**Extract to read**
◆ ◆ ◆
Client-server architecture for VASSAL 4

I’ve been kicking around some ideas about how to address some of the shortcomings we’ve found with the current client-server model.

Things lacking presently:

P1. Our server is a single point of failure.
P2. Our server is a communications bottleneck.
P3. No straightforward way for anyone else to run their own server.
P4. Clients without the module can’t get it from clients which have it.
P5. Clients can’t leave game state “online” for other clients to pick up.
P6. No public API to let other programs query server status.
P7. No server-client protocol that other clients could be written against.

Some elaboration on these points:

P1 is something we’ve had a problem with repeatedly over the years: There’s a bad storm in Arizona which knocks out the power, a telco junction box fills with water, the router between our host and the world dies, a hard drive in our server dies, etc. All of these result in V3 being unavailable for online play (leaving aside the P2P mode, which I take that hardly anybody knows how to use). That’s frustrating for our users. So, a goal:

G1. There should be no single point of failure for online use of V4.

P2 happens because whenever one client needs to send data to another client, it does that via our server. Presently, the amount of bandwidth we use for our game server is small in relation to what we use for module downloads (this is something I want to measure properly sometime soon, just to be sure, but my guess is that game server traffic is several orders of magnitude less). Nonetheless, our game server has no use for this data itself, and clients could just as well send it to each other (so long as they have some way of connecting to each other).

G2. Let clients send data to each other as much as possible in V4.

P3 is something people have asked us about periodically; I believe the main motivation for wanting to run one’s own game server is to get a more reliable, less congested connection. There’s no reason I can think of for why we’d want to block such a thing—so long as it doesn’t fragment the communities of people looking for games. So, I’d like to address P3 with:

G3. It should be possible for others to run V4 servers. V4 servers should share room information, by default.

P4, that it would be nice to be able to drop in to a room where you don’t yet have the module, is a request I’ve seen numerous times. With G2 met, it would be possible for clients to send modules to each other in most cases, without sending them through the server.

G4. Let clients send modules to other clients.

Regarding P5, it seems that various online game services store game state and history for their players (and also notify them when it is their turn). For a thread on this topic, see this thread on BGG, from here onward. Giving players the ability to store game state online would eliminate the “send files” step of PBEM. I’m not at all in favor of forcing people to do this—I still very much want local storage as well—but I can see the utility of this for some people. How exactly we’d implement it, I’m not sure. I don’t want us to become responsible for storing everybody’s saved games for all eternity. Maybe we could let the user choose what cloud storage to use as a backend, or maybe I’m overestimating the size of logs (not as they currently are, but as they will be for V4). So, there’s some tension here between this goal, and G1, G2:

G5. Let clients store game state online.
◆ ◆ ◆
**Listed records**
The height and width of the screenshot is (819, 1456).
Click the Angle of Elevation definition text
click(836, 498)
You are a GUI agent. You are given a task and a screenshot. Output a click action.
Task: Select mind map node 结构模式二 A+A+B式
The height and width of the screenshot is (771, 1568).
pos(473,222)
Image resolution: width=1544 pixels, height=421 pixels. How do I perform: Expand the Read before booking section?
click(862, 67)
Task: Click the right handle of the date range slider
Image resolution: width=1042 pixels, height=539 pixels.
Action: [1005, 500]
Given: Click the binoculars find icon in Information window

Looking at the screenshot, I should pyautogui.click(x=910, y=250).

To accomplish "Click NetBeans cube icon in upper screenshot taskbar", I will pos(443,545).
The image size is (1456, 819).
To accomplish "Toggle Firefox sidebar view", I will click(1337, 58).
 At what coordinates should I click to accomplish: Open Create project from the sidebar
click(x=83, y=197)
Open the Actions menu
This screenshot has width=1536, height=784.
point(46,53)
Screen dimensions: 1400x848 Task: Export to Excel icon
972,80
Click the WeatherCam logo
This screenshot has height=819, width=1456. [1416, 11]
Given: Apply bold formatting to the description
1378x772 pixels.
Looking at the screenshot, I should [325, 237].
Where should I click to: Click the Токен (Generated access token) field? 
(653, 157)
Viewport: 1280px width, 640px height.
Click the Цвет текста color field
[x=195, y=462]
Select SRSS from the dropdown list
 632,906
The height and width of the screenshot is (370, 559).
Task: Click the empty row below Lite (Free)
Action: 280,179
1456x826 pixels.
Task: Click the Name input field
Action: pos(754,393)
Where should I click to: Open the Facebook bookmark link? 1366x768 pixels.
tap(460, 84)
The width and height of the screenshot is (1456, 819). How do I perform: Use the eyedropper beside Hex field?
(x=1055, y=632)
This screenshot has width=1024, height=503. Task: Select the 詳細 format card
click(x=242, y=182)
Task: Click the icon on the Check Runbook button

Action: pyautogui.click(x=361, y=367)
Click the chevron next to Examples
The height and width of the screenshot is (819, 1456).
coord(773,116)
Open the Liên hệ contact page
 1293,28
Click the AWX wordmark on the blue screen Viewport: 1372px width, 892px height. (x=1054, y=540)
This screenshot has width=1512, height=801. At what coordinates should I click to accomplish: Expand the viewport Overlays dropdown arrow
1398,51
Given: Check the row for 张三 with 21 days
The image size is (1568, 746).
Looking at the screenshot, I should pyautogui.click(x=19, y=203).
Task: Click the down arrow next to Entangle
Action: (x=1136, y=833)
◆ ◆ ◆
**What is asked**
1: Revise the VASSAL 4 architecture post by writing out everything from "P2. Our server" down to "to pick up.", with "bottleneck" changed to "choke point".
2: Convert the records, everything from the line that contains "I will pos(443,545)." down to the line that contains "will click(1337, 58).", into a two-column CSV with the headers instruction and response. Give one row per request, put each value in a single quoted field, and replace line breaks with spaces.

**Answers per task**
1:
P2. Our server is a communications choke point.
P3. No straightforward way for anyone else to run their own server.
P4. Clients without the module can’t get it from clients which have it.
P5. Clients can’t leave game state “online” for other clients to pick up.

2:
instruction,response
"To accomplish ""Click NetBeans cube icon in upper screenshot taskbar"",","I will pos(443,545)."
"The image size is (1456, 819). To accomplish ""Toggle Firefox sidebar view"",","I will click(1337, 58)."